Wczoraj rano znów doszło do kolizji na rondzie im. metropolity Piotra Mohyły
w Lublinie.
We wtorek opisywaliśmy komunikacyjny horror na rondzie im. metropolity Piotra Mohyły. Zbiegają się tu bardzo ruchliwe ulice: Ruska, Podzamcze i Lwowska. Kierowcy i policjanci mówią jednogłośnie: oznakowanie musi być bardziej czytelne, tak aby kierowcy nie przegapiali momentu, że zbliżają się do ronda.
- Do stłuczek dochodzi, bo kierowcy nie czytają znaków. Lublinianie znają to miejsce i jeżdżą na pamięć. Ale ludzie z innych miast biorą to rondo za zwykłe skrzyżowanie i wymuszaj pierwszeństwo. Myślę, że dobrym rozwiązaniem byłyby duże czytelne poziome znaki ostrzegawcze - mówi Arkadiusz Kalita z Wydziały Ruchu Drogowego Komendy Wojewódzkiej Policji w Lublinie.
Pokonanie ronda metropolity Mohyły przypomina balansowanie nad przepaścią.
Chwila nieuwagi i blacharz z lakiernikiem mają zajęcie. - Zawsze, gdy przejeżdżam przez to rondo, zwalniam. I rozglądam się czy jakiś szaleniec nie szarżuje w moją stronę przekonany, że ma pierwszeństwo przejazdu. Zwłaszcza ci jadący z góry ulicy Podzamcze i od strony ronda pod Zamkiem w ulicę Podzamcze. Już nieraz ostrożność uratowała mnie i mój samochód - mówi Tomasz Mazur, kierowca z Lublina.
Kierowcy jasno mówią - potrzebne jest bardziej czytelne oznakowanie. - Jak tylko warunki atmosferyczne pozwolą, to w pierwszej kolejności odnowimy oznakowanie poziome na rondzie Mohyły i Dmowskiego. Myślę, że zdążymy przed początkiem maja - mówi Eugeniusz Janicki, dyrektor Wydziału Dróg i Mostów w Urzędzie Miejskim w Lublinie. Janicki dość sceptycznie odnosi się do zainstalowania np. tarek ostrzegawczych na dolotach do ronda. - Na pewno przeanalizujemy kwestię dodatkowego oznakowania. Nie mogę jednak powiedzieć, kiedy podejmiemy konkretne decyzję. Jak zwykle zależy to od dostępnych środków w budżecie miasta - dodaj‑ dyrektor Janicki.

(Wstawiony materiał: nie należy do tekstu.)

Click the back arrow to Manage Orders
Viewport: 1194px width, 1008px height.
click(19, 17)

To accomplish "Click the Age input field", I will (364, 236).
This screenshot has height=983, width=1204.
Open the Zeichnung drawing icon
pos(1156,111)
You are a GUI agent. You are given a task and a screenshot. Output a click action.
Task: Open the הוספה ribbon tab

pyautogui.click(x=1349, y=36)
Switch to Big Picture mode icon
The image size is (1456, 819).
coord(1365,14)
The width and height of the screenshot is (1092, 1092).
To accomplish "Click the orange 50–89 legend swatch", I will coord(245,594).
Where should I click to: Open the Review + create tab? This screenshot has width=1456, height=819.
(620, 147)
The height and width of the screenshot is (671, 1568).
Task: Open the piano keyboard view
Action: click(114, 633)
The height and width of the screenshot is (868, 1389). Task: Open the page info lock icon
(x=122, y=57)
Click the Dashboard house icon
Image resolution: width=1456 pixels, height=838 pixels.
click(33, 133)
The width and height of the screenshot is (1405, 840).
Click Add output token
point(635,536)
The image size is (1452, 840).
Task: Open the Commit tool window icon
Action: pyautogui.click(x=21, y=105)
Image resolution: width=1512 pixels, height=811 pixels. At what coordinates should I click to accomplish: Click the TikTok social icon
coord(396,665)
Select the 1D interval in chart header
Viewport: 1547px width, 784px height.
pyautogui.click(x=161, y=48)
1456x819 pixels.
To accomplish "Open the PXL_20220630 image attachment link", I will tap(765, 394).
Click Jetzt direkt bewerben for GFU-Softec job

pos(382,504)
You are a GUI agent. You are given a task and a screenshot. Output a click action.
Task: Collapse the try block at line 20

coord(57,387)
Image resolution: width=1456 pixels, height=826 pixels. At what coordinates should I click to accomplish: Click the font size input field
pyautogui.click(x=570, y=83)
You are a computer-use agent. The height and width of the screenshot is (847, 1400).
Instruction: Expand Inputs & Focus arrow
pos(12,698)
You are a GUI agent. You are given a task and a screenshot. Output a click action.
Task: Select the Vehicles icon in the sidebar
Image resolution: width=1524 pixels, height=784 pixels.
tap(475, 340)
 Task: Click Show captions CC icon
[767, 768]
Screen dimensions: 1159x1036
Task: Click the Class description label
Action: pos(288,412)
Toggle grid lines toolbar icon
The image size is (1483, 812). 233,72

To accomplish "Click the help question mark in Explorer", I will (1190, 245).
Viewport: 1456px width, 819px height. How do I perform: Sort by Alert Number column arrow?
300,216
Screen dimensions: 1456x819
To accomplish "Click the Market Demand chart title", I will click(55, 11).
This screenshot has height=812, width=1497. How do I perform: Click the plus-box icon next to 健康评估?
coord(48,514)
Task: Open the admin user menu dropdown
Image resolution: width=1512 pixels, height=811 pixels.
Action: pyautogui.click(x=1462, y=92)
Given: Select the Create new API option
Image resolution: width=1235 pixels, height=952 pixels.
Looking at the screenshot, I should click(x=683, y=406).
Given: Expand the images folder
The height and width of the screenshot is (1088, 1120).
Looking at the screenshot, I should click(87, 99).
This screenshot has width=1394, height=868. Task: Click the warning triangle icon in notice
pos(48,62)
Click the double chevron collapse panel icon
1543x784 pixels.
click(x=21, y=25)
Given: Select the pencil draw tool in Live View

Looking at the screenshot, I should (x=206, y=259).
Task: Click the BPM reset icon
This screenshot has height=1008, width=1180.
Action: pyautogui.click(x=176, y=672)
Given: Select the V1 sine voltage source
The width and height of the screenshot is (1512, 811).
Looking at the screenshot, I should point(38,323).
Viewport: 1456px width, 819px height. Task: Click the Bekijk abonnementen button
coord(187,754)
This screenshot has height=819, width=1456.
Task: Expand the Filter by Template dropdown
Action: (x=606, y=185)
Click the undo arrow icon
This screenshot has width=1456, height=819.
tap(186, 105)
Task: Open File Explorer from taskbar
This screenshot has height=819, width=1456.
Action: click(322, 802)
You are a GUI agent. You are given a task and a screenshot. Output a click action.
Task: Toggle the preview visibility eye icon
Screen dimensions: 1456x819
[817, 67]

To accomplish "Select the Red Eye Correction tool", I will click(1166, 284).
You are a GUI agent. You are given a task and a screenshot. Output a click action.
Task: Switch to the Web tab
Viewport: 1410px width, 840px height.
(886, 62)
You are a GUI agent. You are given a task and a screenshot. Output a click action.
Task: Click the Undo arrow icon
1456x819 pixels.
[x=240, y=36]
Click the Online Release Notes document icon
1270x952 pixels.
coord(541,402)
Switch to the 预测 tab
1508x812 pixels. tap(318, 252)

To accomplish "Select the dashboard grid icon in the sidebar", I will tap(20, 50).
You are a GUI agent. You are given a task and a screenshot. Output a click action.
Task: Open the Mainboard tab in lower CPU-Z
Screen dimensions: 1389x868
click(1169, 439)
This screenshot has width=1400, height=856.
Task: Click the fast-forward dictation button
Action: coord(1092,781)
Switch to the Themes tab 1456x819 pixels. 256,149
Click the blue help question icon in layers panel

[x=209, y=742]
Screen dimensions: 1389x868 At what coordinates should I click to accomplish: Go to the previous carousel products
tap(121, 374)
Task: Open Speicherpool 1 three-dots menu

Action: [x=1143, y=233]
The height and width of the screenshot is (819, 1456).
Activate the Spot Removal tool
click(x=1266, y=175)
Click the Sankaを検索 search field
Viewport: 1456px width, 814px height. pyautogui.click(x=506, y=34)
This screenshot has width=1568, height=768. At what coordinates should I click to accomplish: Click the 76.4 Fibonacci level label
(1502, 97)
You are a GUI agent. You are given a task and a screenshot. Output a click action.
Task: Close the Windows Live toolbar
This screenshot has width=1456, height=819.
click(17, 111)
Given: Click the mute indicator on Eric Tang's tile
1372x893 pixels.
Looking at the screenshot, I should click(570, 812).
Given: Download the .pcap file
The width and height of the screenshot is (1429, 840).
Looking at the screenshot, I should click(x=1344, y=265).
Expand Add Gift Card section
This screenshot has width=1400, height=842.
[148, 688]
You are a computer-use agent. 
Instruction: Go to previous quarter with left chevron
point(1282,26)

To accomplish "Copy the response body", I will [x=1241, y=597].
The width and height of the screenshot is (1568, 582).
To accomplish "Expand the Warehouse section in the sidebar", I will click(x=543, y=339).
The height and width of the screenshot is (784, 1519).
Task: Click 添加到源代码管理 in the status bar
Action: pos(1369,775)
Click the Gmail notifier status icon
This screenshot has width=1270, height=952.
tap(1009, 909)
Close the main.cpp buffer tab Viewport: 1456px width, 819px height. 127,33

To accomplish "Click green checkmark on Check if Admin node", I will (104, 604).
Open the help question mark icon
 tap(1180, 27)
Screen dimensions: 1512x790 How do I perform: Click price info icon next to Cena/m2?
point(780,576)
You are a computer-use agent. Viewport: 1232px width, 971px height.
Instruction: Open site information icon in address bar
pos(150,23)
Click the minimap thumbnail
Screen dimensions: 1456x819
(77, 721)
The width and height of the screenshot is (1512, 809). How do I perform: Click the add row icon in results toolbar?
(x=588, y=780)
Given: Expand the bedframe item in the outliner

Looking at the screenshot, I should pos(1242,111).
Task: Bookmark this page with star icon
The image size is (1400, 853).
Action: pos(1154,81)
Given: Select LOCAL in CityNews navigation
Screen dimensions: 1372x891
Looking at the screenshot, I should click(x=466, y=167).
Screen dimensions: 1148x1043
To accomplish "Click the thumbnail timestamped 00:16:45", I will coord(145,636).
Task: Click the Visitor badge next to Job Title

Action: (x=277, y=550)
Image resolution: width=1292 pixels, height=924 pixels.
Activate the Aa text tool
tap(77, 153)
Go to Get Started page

Tymczasem większość internautów uważa, że sytuacja na rondzie to... wina kierowców. Piszą w komentarzach, że kierowcy muszą po prostu czytać znaki.
Część jednak uważa, że przydałoby się dodatkowe oznakowanie, aby kierowcy spoza Lublina nie tracili głowy.
Do sprawy wrócimy.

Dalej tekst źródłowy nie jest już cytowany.